Hi, On 10/15/19 11:11 PM, Yuri Volchkov wrote:
For health monitoring, it can be useful to know if iommu is behaving as expected. DMAR faults can be an indicator that a device: - has been misconfigured, or - has experienced a hardware hiccup and replacement should be considered, or - has been issuing faults due to malicious activity Currently the only way to check if there were any DMAR faults on the host is to scan the dmesg output. However this approach is not very elegant. The information we are looking for can be wrapped out of the buffer, or masked (since it is a rate-limited print) by another device. The series adds counters for DMAR faults and exposes them via sysfs.

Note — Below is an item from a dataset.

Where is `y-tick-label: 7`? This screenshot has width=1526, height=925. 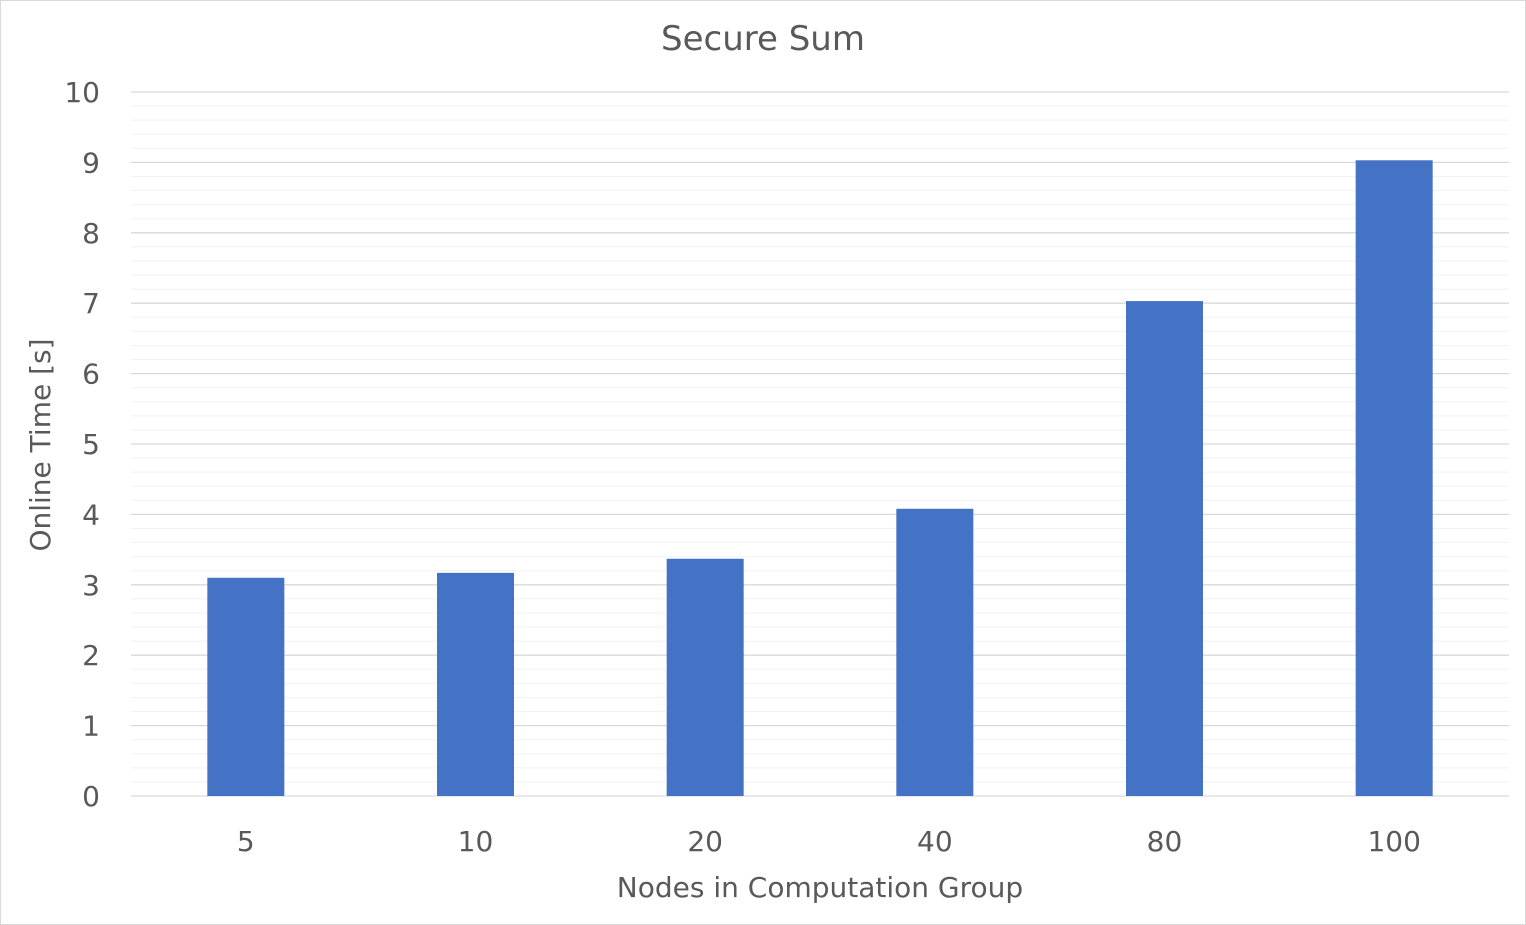
y-tick-label: 7 is located at coordinates (91, 304). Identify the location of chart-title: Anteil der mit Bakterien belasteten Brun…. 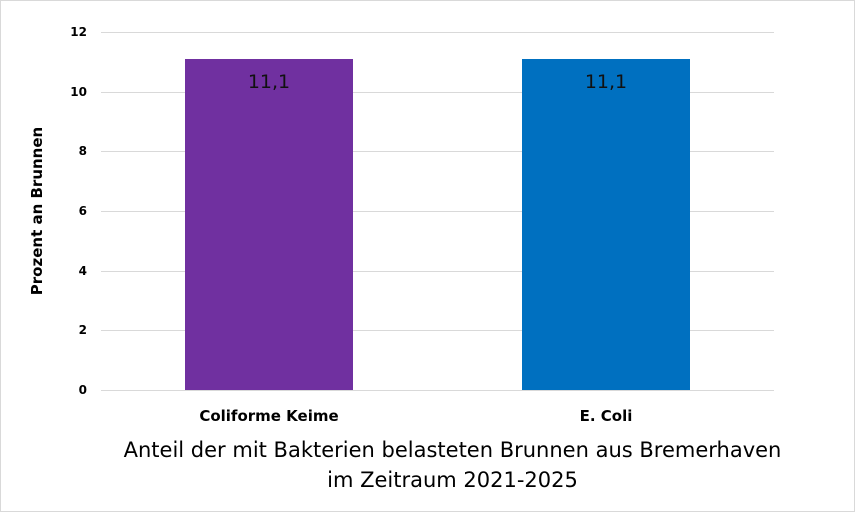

We now have an iommu API named iommu_register_fault_handler() to register callbacks for dmar faults. How about monitoring the dmar fault through this api so that your code could be generic and vendor agnostic? Best regards, Baolu
Yuri Volchkov (2): iommu/dmar: collect fault statistics iommu/dmar: catch early fault occurrences drivers/iommu/dmar.c | 182 ++++++++++++++++++++++++++++++++---- drivers/iommu/intel-iommu.c | 1 + drivers/pci/pci-sysfs.c | 20 ++++ include/linux/intel-iommu.h | 4 + include/linux/pci.h | 11 +++ 5 files changed, 201 insertions(+), 17 deletions(-)